Task details. In the records below, find the line holding "Open the CLASS attribute dropdown arrow"; copy it and every line after it to the end, omitting all images.

START Dataset records

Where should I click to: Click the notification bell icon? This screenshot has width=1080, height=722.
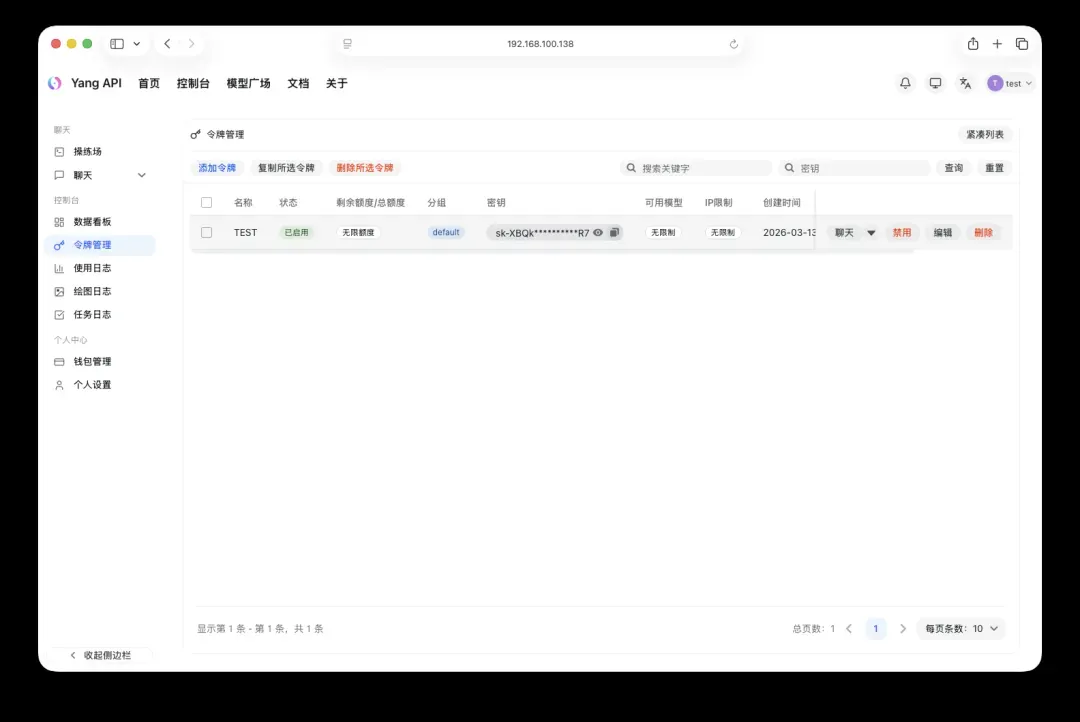pyautogui.click(x=905, y=83)
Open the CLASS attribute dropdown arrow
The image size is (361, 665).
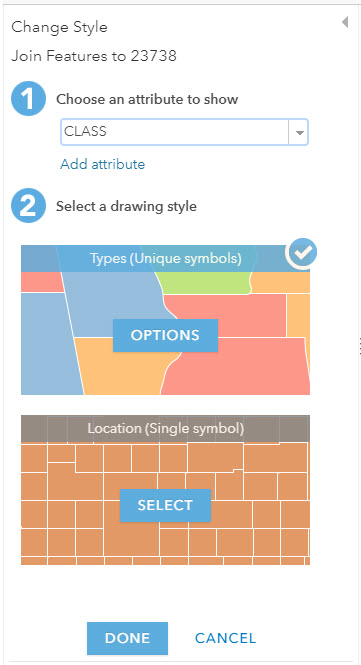pyautogui.click(x=299, y=132)
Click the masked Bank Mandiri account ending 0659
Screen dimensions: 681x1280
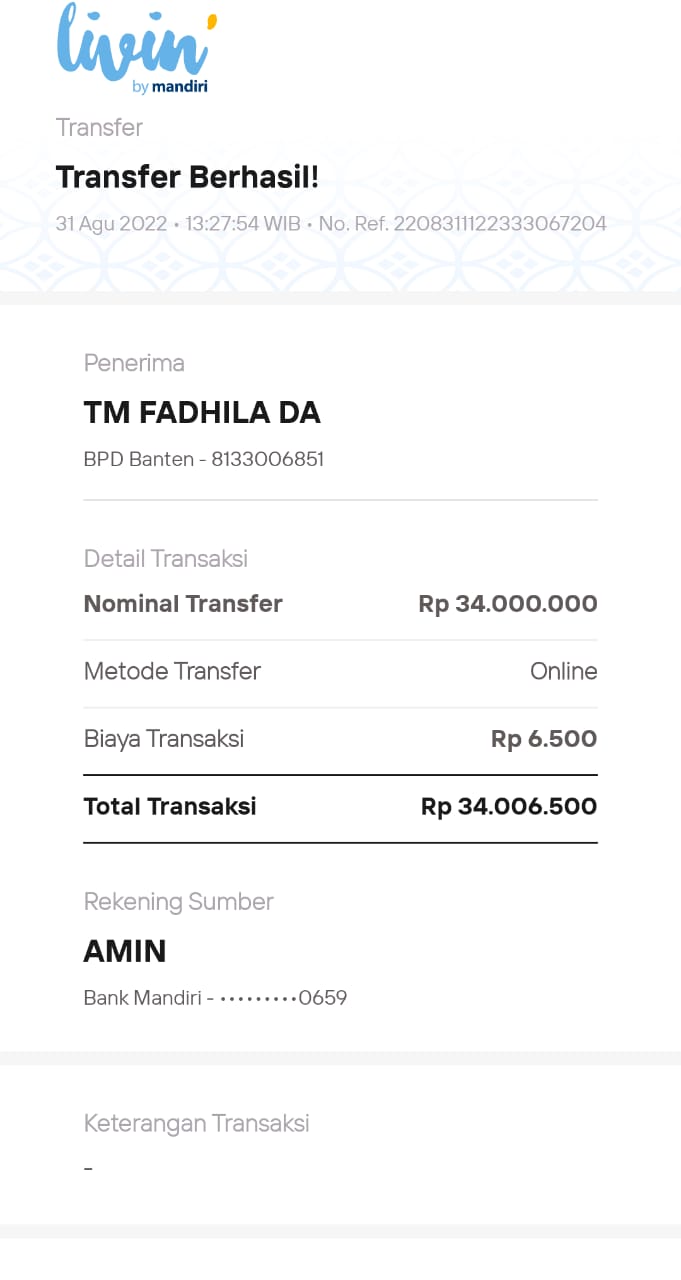(283, 998)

END Dataset records

Your solution.
Open the CLASS attribute dropdown arrow
The image size is (361, 665).
pyautogui.click(x=299, y=132)
Click the masked Bank Mandiri account ending 0659
Screen dimensions: 681x1280
(283, 998)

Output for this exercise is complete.